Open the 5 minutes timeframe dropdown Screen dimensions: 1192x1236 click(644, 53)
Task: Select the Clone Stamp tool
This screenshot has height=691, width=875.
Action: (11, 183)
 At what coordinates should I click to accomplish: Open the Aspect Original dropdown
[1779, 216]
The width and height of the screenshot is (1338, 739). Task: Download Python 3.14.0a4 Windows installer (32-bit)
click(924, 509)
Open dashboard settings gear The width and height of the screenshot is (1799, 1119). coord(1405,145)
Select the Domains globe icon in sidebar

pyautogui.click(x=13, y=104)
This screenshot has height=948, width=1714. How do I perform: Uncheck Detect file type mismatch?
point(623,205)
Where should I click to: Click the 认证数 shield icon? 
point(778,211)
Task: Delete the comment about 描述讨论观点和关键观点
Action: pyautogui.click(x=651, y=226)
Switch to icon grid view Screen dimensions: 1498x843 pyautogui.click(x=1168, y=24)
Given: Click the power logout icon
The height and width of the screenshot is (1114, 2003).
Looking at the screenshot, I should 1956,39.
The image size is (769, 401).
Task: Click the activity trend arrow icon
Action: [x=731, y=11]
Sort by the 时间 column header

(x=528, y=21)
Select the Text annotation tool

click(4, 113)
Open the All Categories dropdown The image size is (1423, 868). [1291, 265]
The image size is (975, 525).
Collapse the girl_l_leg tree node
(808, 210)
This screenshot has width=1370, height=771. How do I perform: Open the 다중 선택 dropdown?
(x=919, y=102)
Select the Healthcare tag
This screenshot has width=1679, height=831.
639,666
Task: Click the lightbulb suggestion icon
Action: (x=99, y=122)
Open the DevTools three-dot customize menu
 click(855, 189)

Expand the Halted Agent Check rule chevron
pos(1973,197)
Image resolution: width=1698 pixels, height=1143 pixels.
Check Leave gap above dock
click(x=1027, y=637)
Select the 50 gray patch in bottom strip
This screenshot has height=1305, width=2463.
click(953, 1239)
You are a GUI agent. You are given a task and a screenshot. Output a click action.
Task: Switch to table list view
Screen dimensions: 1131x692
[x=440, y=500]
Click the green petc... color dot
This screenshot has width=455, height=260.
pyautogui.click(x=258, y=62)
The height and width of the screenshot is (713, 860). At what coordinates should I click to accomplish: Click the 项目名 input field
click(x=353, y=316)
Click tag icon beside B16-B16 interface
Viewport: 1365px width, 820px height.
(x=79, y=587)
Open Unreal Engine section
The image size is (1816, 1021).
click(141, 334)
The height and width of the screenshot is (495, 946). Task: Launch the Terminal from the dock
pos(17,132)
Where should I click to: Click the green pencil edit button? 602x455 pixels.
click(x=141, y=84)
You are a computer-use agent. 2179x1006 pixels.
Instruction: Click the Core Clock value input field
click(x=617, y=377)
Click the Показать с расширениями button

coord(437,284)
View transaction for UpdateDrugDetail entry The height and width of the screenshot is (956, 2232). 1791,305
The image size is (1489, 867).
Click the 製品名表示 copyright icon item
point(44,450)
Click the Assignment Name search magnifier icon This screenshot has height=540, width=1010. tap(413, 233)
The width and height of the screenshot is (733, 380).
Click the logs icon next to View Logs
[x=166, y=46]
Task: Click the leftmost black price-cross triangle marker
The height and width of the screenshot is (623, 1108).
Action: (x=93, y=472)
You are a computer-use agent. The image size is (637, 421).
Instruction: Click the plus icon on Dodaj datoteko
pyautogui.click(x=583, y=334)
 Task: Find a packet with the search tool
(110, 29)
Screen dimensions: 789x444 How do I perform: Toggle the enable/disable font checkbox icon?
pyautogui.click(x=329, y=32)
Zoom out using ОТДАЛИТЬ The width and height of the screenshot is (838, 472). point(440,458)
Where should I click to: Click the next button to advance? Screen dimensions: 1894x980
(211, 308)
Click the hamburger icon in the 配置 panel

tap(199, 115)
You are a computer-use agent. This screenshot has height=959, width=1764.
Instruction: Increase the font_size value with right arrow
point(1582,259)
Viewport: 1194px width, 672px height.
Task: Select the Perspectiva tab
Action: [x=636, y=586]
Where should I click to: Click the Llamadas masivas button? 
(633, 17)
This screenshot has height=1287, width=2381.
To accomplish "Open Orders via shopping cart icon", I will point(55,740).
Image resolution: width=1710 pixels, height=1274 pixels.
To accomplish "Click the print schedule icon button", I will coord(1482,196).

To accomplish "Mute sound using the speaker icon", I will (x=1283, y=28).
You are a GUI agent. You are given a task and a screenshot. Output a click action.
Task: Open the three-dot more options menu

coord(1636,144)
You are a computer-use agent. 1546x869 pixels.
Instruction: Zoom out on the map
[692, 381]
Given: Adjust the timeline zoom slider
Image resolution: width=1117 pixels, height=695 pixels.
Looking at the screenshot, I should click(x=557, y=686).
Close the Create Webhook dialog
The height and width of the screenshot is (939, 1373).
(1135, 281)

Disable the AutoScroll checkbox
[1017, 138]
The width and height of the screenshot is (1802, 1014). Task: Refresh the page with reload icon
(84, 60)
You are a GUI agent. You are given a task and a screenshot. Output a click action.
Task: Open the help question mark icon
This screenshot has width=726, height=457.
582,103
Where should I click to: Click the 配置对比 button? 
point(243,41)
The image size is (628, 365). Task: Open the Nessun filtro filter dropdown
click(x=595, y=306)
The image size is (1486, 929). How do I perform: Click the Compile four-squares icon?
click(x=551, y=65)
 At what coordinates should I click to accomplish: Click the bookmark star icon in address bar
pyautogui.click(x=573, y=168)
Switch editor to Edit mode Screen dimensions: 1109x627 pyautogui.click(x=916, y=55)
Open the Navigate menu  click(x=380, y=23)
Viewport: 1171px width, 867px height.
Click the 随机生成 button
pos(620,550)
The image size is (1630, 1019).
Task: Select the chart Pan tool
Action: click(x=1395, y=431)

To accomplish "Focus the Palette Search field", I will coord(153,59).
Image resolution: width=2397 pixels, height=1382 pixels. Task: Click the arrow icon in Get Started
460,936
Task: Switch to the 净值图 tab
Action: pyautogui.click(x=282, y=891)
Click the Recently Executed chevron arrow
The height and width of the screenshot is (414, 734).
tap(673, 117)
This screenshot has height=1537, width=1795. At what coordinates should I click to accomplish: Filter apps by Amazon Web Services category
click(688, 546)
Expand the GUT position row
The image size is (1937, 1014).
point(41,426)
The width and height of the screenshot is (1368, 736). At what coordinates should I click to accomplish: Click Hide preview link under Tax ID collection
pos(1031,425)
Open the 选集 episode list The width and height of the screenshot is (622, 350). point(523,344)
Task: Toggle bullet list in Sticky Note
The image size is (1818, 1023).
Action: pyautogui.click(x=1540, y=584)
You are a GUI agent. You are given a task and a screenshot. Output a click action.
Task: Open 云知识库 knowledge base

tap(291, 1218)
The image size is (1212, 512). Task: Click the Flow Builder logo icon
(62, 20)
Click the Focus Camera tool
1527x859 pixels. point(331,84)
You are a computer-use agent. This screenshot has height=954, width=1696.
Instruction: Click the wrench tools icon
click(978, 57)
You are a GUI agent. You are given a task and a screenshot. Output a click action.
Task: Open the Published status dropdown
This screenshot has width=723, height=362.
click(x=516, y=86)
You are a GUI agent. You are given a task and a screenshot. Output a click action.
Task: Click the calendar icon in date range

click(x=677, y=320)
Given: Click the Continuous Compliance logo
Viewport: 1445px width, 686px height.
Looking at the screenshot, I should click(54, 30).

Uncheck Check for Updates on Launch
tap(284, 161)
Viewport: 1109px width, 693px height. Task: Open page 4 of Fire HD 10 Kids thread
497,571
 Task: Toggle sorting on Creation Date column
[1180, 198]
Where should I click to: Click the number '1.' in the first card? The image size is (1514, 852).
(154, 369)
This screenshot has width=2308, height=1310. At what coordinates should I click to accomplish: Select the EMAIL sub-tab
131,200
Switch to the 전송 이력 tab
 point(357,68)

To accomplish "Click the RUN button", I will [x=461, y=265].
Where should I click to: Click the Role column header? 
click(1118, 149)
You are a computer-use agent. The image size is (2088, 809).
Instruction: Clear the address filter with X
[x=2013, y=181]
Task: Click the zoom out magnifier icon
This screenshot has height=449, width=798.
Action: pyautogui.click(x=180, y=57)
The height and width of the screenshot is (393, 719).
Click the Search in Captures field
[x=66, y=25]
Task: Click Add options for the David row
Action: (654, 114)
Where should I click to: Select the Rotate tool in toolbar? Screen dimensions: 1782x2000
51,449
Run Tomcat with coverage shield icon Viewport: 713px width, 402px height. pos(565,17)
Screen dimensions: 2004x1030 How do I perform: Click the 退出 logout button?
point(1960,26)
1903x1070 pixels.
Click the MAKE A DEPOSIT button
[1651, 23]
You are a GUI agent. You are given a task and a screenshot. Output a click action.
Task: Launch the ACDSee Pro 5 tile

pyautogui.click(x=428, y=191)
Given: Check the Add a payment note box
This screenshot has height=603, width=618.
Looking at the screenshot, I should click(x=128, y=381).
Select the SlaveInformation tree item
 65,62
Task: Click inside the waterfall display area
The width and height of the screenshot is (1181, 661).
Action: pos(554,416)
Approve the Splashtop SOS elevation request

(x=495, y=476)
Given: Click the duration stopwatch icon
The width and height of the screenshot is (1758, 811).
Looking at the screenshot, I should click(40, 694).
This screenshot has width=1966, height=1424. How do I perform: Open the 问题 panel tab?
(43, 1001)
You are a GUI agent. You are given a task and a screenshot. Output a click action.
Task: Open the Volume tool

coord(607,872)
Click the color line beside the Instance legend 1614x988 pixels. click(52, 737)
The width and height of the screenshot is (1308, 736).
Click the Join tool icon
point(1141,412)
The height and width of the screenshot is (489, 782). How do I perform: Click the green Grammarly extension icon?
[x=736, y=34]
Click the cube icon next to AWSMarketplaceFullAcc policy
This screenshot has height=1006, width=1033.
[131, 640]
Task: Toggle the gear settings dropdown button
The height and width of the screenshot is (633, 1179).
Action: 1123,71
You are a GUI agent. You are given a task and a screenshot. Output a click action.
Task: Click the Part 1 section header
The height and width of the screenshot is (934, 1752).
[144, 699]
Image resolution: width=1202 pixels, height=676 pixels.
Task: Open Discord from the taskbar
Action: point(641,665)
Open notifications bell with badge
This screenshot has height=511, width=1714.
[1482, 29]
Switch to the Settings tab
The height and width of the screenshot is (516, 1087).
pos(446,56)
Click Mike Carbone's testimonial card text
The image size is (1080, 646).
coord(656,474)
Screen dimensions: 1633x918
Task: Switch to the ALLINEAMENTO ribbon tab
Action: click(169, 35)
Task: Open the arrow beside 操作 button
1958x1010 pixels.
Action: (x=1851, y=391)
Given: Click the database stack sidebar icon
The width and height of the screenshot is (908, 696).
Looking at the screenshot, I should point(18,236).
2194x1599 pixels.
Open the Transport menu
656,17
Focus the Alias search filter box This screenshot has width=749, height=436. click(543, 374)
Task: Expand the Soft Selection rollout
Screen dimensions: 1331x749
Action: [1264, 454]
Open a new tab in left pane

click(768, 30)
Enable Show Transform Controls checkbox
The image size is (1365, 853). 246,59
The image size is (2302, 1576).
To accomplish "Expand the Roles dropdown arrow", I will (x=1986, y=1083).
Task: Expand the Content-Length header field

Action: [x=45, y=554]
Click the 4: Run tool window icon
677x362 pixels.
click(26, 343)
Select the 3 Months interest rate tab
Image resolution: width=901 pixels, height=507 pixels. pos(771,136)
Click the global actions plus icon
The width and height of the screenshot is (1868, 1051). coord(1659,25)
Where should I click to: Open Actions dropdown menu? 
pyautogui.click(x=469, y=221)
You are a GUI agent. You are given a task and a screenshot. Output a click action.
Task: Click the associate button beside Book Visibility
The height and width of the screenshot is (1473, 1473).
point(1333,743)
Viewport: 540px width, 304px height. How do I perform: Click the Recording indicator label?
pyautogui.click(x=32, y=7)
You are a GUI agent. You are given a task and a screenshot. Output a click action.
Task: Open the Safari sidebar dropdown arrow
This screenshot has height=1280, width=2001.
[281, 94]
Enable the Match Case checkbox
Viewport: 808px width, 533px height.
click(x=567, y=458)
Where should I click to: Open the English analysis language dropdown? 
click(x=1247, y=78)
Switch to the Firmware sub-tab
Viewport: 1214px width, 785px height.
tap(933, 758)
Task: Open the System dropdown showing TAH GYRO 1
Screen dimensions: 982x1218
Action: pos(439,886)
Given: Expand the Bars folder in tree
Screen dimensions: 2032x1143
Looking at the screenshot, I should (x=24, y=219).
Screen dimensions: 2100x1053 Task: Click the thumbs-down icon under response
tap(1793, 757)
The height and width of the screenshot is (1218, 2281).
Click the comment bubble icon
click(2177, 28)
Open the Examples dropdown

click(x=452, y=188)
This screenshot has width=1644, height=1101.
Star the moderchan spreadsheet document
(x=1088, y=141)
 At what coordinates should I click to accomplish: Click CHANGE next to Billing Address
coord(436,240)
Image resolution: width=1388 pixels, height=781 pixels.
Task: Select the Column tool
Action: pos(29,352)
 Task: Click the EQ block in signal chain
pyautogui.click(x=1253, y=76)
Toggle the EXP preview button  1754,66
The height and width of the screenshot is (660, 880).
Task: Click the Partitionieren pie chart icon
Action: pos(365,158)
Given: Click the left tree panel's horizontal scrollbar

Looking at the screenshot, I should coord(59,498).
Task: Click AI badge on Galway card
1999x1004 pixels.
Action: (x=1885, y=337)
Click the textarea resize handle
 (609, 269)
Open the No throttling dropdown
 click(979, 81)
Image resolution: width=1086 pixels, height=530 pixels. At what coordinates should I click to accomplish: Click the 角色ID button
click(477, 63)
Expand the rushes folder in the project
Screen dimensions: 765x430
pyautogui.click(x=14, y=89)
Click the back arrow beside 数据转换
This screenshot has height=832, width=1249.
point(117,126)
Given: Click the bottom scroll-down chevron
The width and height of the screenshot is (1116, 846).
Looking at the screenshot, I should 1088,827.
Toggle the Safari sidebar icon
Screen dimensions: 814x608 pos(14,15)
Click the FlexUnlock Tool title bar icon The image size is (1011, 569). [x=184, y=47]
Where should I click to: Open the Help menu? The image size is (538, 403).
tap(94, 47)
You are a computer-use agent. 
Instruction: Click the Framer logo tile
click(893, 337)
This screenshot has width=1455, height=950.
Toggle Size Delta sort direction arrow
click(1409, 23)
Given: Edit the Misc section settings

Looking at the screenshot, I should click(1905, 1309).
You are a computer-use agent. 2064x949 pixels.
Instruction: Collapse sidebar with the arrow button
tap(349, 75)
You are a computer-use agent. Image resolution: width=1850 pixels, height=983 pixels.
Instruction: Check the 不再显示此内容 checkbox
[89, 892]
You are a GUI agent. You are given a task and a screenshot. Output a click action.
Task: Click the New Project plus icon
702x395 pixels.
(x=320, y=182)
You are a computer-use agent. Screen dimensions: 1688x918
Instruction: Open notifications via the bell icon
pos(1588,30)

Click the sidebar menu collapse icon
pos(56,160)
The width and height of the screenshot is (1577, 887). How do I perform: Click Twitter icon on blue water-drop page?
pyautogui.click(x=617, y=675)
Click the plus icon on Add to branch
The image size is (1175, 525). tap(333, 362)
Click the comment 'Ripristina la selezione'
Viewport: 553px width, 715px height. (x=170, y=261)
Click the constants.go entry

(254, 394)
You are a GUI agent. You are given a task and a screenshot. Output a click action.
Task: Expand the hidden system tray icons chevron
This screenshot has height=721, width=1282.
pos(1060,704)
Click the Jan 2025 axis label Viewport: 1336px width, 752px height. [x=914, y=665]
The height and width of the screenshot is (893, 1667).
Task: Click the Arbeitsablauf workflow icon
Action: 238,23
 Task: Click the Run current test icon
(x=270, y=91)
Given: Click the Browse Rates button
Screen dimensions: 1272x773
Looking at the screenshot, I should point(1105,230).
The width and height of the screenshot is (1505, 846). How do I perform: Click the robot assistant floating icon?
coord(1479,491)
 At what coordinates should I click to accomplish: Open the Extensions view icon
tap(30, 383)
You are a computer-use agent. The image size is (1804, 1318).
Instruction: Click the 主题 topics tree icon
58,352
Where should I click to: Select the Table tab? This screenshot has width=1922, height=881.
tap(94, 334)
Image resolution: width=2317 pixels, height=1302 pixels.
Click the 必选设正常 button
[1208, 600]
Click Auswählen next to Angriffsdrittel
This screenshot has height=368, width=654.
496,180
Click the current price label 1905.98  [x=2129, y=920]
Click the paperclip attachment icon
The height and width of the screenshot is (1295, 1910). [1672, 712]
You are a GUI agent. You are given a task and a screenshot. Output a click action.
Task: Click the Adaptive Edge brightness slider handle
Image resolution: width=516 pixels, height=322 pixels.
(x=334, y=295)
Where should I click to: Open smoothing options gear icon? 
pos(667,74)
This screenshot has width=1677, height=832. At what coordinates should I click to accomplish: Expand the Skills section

-*-

• Exercise:
When you reach the line containing "Click the 必选设正常 button" in the data above, start copying exactly, and stop after the line containing "Task: Click the Adaptive".

• Solution for this exercise:
Click the 必选设正常 button
[1208, 600]
Click Auswählen next to Angriffsdrittel
This screenshot has height=368, width=654.
496,180
Click the current price label 1905.98  [x=2129, y=920]
Click the paperclip attachment icon
The height and width of the screenshot is (1295, 1910). [1672, 712]
You are a GUI agent. You are given a task and a screenshot. Output a click action.
Task: Click the Adaptive Edge brightness slider handle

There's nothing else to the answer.